[Opening Source material section]
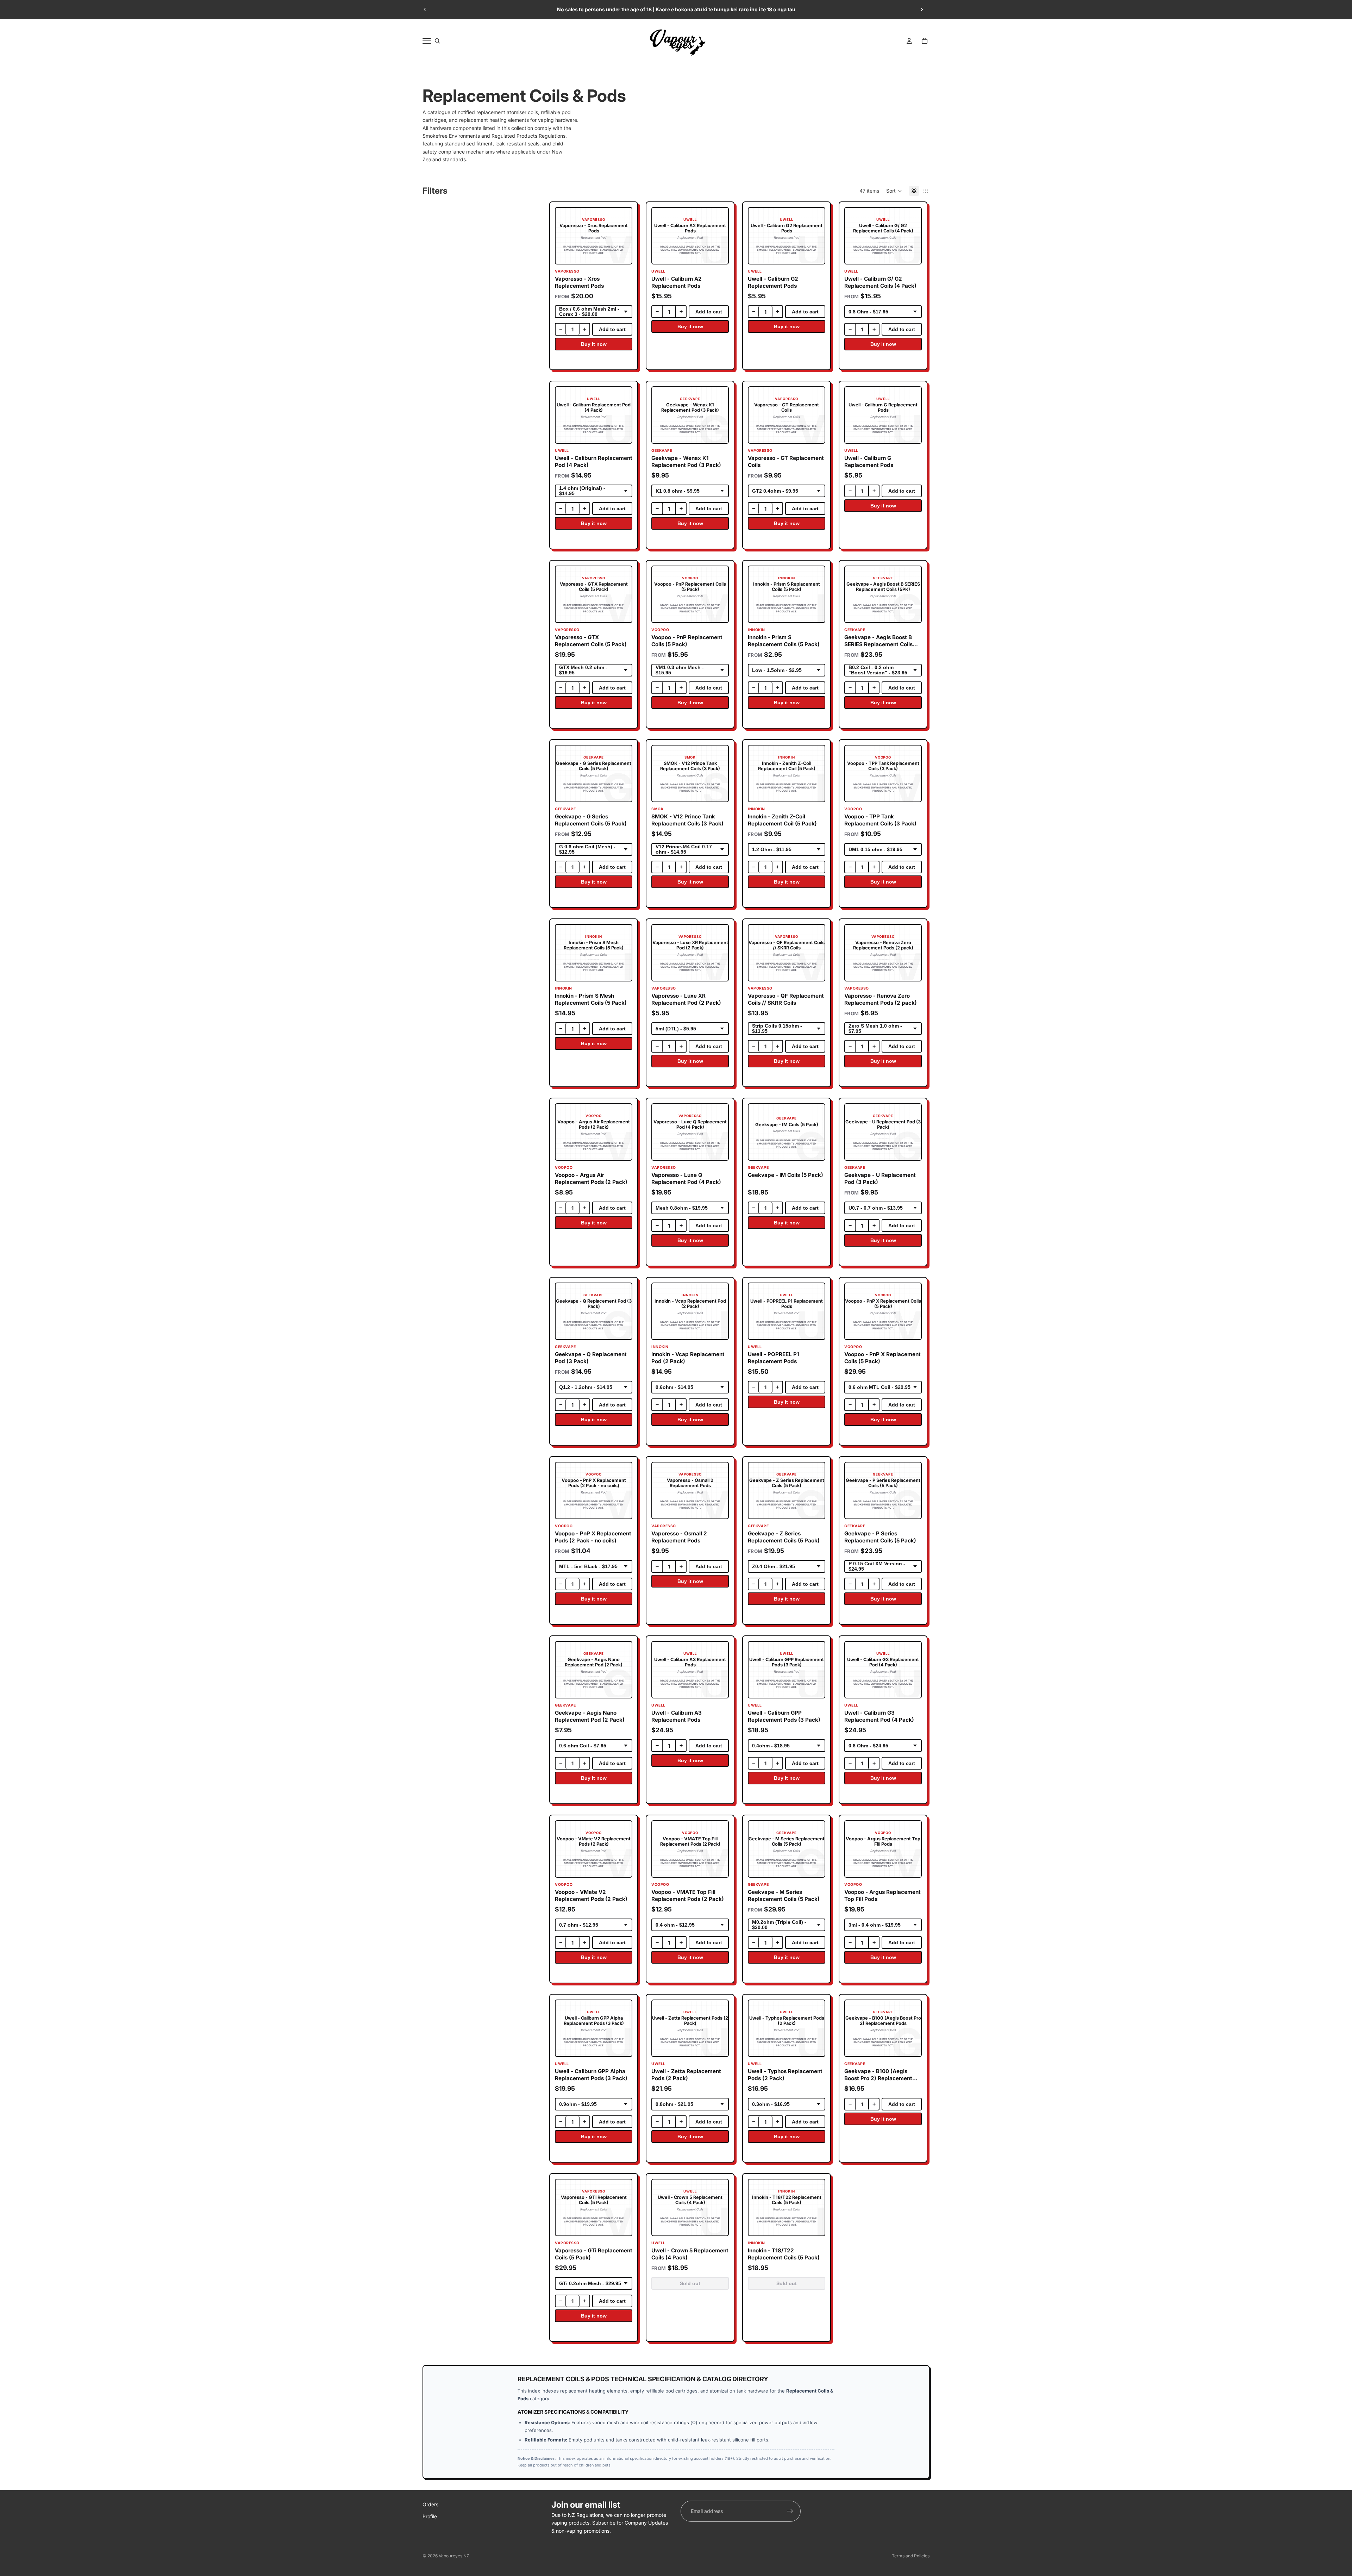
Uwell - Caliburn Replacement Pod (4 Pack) (593, 462)
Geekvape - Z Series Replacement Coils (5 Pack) (784, 1537)
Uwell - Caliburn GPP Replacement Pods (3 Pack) (784, 1716)
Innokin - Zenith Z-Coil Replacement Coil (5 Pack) (782, 820)
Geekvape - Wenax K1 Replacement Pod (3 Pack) (686, 462)
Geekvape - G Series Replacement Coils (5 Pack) (591, 820)
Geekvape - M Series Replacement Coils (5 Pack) (784, 1896)
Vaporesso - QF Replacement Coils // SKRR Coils (786, 999)
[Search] (437, 41)
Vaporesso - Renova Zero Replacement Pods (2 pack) (880, 999)
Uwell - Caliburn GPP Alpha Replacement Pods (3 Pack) (591, 2075)
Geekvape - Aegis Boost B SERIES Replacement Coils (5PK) (878, 641)
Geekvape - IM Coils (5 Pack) (785, 1175)
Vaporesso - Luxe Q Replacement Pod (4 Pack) (686, 1179)
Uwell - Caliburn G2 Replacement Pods (773, 282)
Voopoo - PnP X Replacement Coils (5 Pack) (882, 1358)
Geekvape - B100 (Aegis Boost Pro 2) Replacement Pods (878, 2075)
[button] (894, 191)
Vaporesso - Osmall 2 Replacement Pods (679, 1537)
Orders (430, 2504)
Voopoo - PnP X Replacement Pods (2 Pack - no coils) (593, 1537)
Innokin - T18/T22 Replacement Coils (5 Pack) (784, 2254)
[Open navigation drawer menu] (427, 41)
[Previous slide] (425, 9)
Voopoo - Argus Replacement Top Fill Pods (882, 1896)
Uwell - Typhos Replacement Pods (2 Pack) (785, 2075)
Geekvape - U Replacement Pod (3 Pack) (880, 1179)
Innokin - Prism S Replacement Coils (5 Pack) (784, 641)
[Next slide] (922, 9)
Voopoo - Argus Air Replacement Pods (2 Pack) (591, 1179)
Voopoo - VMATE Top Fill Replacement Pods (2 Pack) (687, 1896)
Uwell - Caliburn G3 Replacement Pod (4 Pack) (879, 1716)
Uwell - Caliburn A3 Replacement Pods (676, 1716)
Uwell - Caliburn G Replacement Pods (868, 462)
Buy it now (594, 344)
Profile (430, 2516)
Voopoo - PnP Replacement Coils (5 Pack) (686, 641)
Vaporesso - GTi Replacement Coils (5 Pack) (593, 2254)
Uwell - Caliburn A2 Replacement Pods (676, 282)
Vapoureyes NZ (454, 2555)
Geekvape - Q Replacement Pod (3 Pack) (591, 1358)
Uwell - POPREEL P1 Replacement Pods (773, 1358)
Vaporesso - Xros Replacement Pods (579, 282)
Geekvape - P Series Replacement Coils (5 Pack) (880, 1537)
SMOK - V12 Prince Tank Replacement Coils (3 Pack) (687, 820)
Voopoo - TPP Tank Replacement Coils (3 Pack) (880, 820)
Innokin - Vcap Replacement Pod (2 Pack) (688, 1358)
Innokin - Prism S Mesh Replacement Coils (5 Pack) (591, 999)
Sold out (690, 2284)
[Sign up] (790, 2511)
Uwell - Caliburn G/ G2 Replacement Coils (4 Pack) (880, 282)
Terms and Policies (911, 2555)
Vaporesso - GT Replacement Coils (786, 462)
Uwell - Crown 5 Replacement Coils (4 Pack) (689, 2254)
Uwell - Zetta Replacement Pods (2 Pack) (686, 2075)
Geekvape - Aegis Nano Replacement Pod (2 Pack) (590, 1716)
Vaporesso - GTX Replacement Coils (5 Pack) (591, 641)
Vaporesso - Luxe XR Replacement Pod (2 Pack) (686, 999)
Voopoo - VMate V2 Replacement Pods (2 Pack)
[Closing Source material section]
[Task instructions] May I have exactly the lines from the one containing "Vaporesso - GTX" through the last line of the data, both included?

[Response to the exercise]
Vaporesso - GTX Replacement Coils (5 Pack) (591, 641)
Vaporesso - Luxe XR Replacement Pod (2 Pack) (686, 999)
Voopoo - VMate V2 Replacement Pods (2 Pack)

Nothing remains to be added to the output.